**Work instruction**: Find every line in the rows below that contains the word "should", and copy each such line in full.
***** Task data
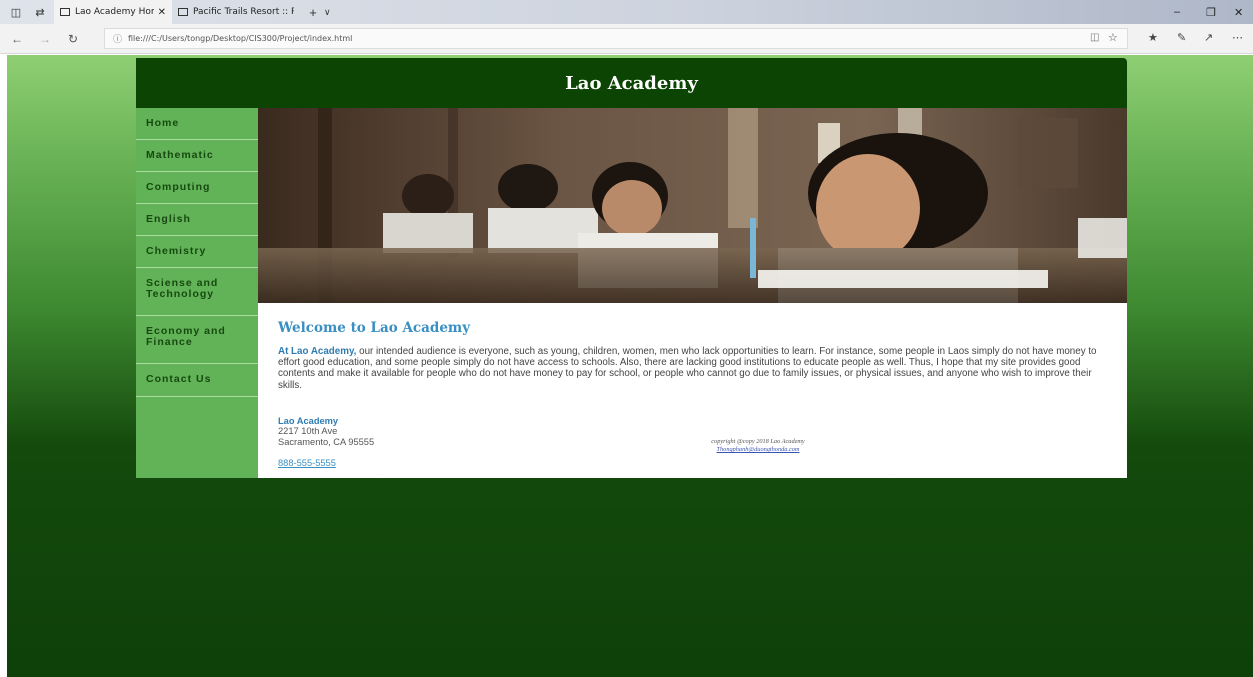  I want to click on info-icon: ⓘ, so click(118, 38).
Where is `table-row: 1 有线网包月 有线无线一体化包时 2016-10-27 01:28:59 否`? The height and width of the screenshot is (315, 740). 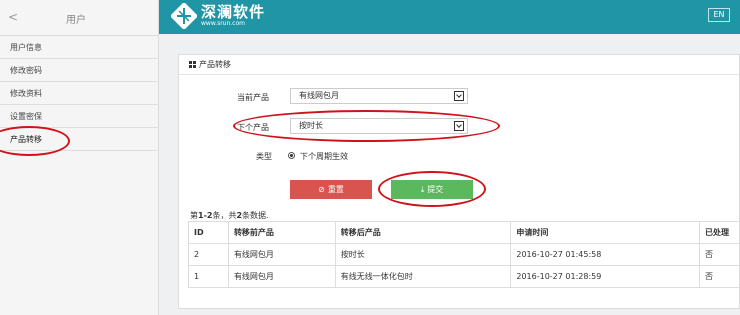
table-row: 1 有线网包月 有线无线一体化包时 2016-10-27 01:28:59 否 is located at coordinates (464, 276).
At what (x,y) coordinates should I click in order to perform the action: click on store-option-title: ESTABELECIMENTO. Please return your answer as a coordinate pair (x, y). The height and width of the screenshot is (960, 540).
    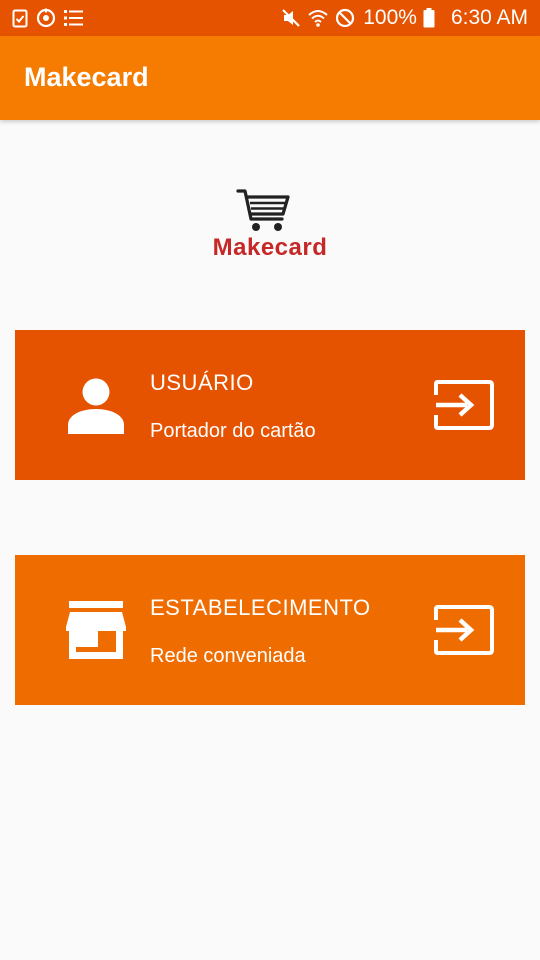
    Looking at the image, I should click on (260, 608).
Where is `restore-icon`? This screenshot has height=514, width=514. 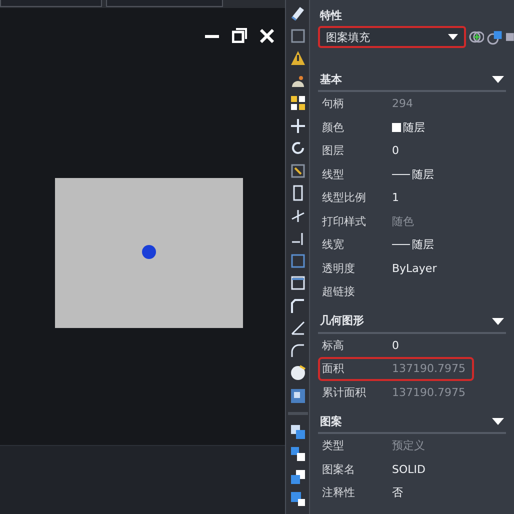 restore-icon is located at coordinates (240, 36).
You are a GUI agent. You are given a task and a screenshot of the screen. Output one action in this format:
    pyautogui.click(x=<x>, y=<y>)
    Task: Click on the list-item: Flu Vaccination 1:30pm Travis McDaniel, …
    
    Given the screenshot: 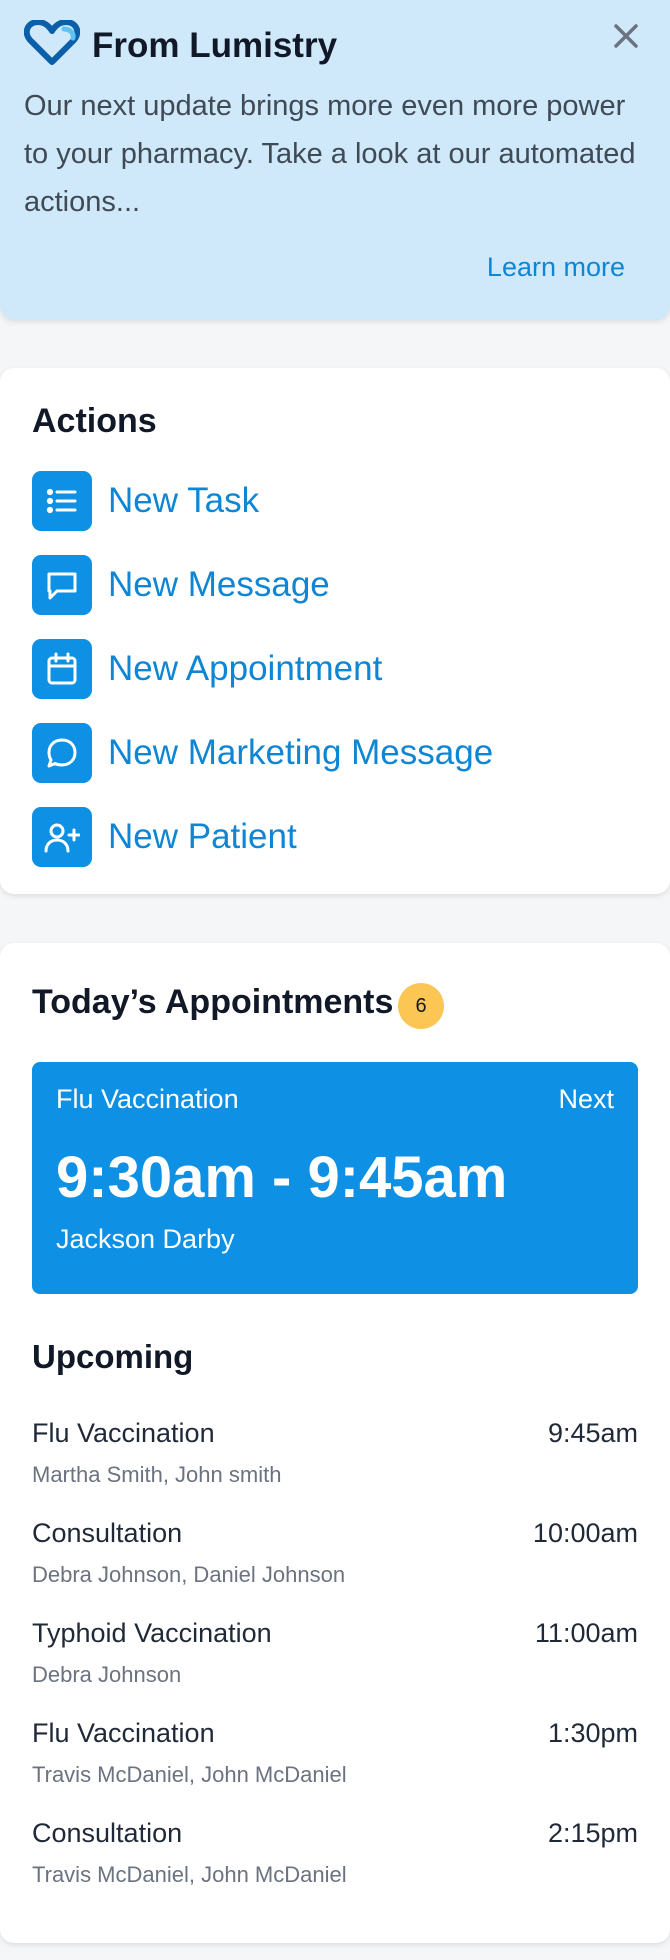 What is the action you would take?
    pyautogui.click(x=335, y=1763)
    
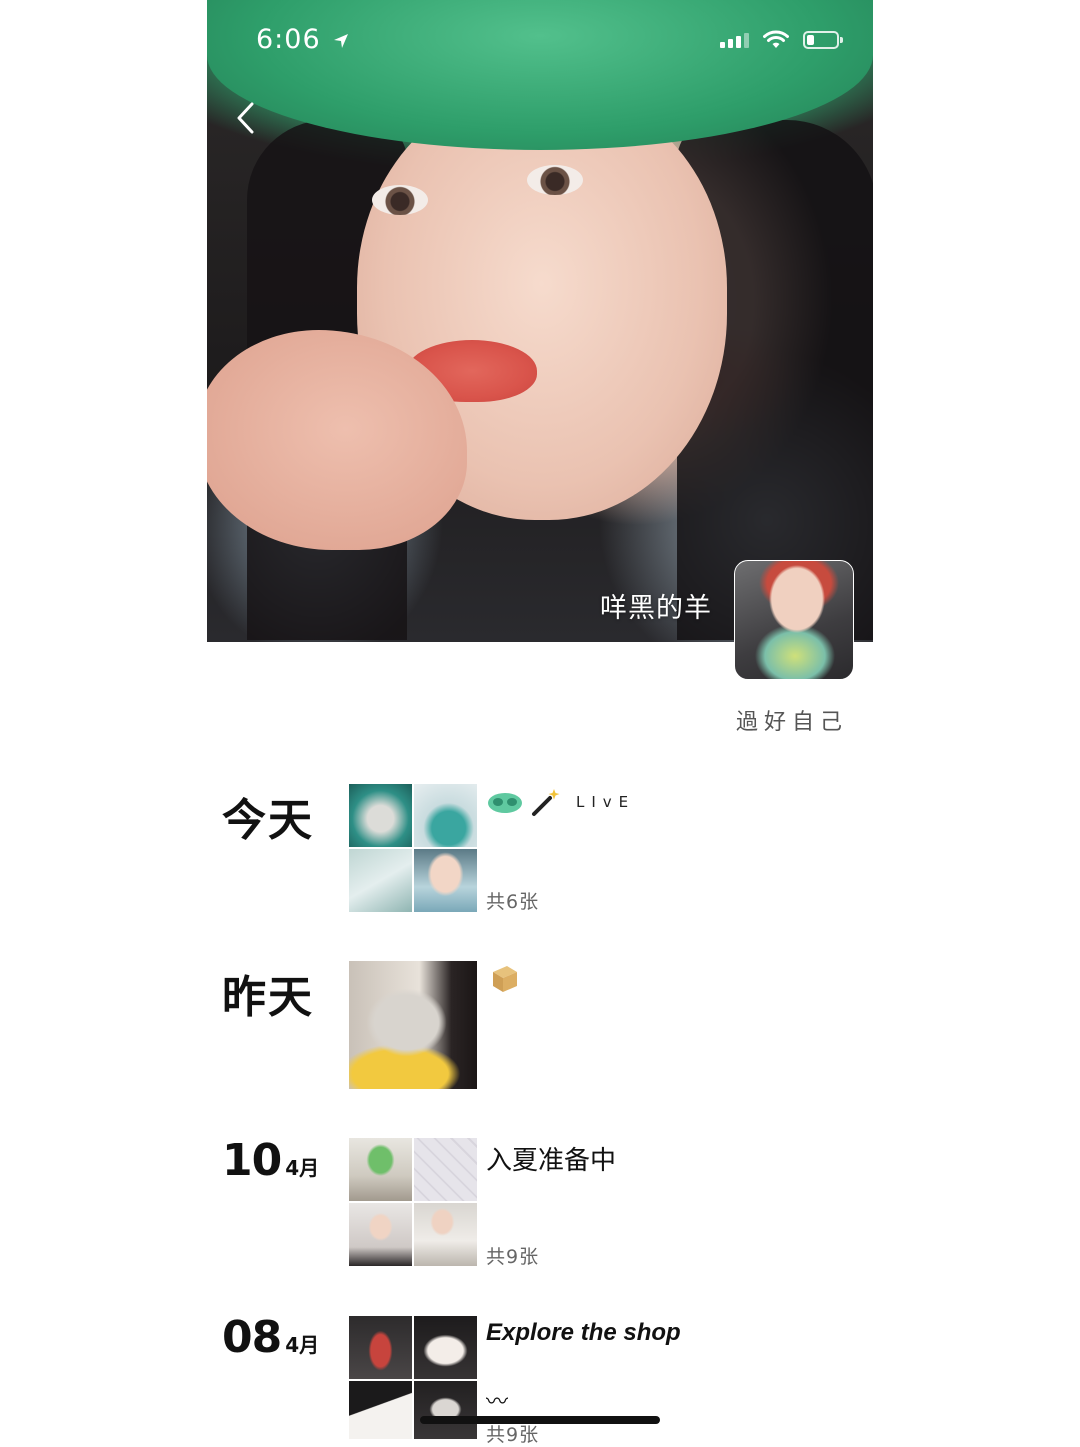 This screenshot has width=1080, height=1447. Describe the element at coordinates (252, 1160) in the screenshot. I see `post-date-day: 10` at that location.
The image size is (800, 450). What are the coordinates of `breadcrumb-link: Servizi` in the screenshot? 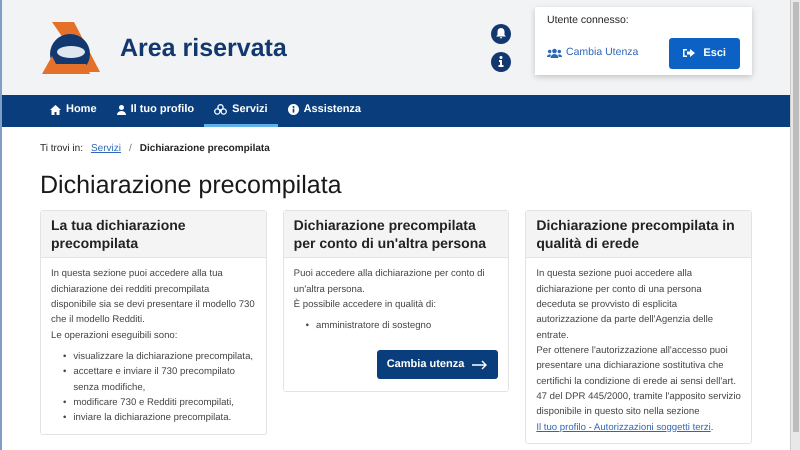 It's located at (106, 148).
**********
**Output**:
At what (x,y) coordinates should I click in order to perform the action: click on store-option-title: ESTABELECIMENTO. Please return your answer as a coordinate pair (x, y). The height and width of the screenshot is (960, 540).
    Looking at the image, I should click on (260, 608).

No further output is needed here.